Exercise instructions:
Copy out, exactly and with nothing else, the stretch of lines that starts at the line containing "Task: Click the download arrow icon" and finishes at the end of the data.

::::

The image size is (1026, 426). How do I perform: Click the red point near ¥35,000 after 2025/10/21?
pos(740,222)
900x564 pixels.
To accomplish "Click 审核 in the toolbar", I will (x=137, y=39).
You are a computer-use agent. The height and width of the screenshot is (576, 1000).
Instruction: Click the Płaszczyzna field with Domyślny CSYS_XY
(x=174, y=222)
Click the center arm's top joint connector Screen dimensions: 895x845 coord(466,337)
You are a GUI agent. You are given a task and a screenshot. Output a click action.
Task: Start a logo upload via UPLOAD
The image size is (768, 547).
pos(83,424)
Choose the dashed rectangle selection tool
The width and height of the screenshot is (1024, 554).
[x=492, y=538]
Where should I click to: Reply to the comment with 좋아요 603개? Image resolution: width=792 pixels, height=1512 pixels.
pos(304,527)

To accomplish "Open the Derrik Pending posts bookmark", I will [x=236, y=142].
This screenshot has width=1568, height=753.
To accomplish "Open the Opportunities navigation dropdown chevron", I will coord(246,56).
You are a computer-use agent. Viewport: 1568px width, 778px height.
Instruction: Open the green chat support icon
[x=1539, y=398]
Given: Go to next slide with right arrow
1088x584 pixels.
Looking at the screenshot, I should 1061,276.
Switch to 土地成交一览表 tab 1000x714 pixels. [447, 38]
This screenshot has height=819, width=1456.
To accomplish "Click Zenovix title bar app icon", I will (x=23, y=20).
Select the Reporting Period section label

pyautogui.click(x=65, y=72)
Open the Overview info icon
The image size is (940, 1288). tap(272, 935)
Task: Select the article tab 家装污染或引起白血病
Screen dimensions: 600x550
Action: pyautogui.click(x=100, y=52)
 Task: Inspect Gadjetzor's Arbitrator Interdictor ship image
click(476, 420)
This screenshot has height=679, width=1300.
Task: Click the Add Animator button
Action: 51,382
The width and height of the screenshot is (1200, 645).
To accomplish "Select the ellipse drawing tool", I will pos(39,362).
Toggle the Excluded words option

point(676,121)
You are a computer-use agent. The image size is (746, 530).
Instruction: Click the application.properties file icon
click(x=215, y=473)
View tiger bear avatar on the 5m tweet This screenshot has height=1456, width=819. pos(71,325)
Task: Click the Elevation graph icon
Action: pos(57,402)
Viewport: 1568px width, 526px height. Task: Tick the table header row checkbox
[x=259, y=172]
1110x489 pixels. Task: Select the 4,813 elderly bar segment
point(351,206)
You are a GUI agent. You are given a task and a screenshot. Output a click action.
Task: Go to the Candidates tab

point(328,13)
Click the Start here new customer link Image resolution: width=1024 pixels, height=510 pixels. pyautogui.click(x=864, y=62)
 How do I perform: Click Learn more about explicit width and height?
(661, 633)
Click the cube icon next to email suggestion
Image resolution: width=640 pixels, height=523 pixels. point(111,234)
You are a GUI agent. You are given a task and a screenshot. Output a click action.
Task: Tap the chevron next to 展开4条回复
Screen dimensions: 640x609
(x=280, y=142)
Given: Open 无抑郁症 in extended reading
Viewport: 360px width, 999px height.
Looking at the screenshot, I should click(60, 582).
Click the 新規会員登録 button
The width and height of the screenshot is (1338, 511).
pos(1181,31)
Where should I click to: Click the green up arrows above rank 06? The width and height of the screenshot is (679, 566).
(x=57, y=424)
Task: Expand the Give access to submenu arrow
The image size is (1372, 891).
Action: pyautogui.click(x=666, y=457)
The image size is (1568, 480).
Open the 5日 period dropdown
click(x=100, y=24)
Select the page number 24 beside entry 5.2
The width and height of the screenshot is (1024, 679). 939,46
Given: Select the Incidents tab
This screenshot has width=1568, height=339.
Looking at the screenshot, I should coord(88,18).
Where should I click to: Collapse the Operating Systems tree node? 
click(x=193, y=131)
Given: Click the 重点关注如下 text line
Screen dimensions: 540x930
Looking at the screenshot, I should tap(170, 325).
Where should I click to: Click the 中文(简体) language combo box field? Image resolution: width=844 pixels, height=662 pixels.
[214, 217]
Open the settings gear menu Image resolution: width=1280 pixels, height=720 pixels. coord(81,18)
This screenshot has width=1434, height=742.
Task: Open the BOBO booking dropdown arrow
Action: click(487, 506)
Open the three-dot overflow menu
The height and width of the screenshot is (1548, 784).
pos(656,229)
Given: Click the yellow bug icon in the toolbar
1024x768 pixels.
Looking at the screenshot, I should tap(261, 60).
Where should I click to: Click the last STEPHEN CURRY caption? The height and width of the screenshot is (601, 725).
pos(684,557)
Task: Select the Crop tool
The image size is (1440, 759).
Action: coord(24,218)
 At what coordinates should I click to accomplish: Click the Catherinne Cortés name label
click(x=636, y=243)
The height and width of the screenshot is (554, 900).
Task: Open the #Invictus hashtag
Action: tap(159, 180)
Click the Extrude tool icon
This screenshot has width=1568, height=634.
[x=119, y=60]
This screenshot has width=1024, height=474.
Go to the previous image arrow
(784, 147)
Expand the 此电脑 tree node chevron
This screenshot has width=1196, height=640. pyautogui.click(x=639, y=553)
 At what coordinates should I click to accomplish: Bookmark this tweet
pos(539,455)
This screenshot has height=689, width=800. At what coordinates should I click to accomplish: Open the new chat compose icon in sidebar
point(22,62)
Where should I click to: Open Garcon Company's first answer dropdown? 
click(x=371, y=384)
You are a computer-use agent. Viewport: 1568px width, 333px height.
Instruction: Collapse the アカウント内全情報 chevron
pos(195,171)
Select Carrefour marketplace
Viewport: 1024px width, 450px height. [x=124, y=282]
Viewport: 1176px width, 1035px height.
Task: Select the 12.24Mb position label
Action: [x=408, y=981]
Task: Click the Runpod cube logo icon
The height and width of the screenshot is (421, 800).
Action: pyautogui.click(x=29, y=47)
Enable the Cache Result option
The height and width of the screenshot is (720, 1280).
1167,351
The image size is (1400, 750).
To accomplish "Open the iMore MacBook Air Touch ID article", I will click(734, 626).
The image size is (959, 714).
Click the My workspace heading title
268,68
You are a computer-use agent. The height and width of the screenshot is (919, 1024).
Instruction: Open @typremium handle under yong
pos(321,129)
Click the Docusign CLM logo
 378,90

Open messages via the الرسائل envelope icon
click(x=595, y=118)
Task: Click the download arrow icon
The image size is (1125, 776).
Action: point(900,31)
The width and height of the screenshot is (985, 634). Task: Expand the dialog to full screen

::::

Task output:
Task: Click the download arrow icon
The image size is (1125, 776).
Action: point(900,31)
The width and height of the screenshot is (985, 634). Task: Expand the dialog to full screen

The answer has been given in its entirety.